--- START Given data ---
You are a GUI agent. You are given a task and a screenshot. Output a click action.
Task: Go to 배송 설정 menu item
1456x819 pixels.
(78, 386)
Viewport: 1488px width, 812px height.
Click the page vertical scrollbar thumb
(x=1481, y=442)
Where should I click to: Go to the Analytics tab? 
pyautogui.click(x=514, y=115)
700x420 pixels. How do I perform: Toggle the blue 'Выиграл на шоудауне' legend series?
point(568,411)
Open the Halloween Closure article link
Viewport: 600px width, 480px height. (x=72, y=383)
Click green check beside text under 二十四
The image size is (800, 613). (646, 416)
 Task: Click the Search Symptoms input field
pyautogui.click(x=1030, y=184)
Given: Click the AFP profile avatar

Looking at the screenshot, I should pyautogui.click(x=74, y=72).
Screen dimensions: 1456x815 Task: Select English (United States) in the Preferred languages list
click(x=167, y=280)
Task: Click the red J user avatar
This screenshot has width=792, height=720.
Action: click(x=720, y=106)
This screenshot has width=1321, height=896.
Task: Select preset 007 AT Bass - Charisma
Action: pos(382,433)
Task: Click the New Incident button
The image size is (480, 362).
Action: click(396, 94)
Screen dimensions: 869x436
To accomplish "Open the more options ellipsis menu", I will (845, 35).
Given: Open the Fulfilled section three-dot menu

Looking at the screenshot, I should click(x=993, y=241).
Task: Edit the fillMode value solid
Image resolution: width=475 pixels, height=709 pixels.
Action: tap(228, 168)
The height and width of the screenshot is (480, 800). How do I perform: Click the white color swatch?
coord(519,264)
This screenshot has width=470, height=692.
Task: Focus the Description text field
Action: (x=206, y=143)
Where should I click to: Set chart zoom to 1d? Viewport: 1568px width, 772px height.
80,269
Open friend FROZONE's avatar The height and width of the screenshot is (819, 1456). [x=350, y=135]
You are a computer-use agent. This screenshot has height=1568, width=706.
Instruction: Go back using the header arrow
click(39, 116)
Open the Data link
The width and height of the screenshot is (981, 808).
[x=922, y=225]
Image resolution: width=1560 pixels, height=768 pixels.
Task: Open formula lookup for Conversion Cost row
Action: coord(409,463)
--- END Given data ---
Turn the lines of the entries above into a numbered list, beginning at the line that has "You are a computer-use" and stopping after the line that has "Image resolution: width=1560". Leave out any blank lines.

Final result -
1. You are a computer-use agent. This screenshot has height=1568, width=706.
2. Instruction: Go back using the header arrow
3. click(39, 116)
4. Open the Data link
5. The width and height of the screenshot is (981, 808).
6. [x=922, y=225]
7. Image resolution: width=1560 pixels, height=768 pixels.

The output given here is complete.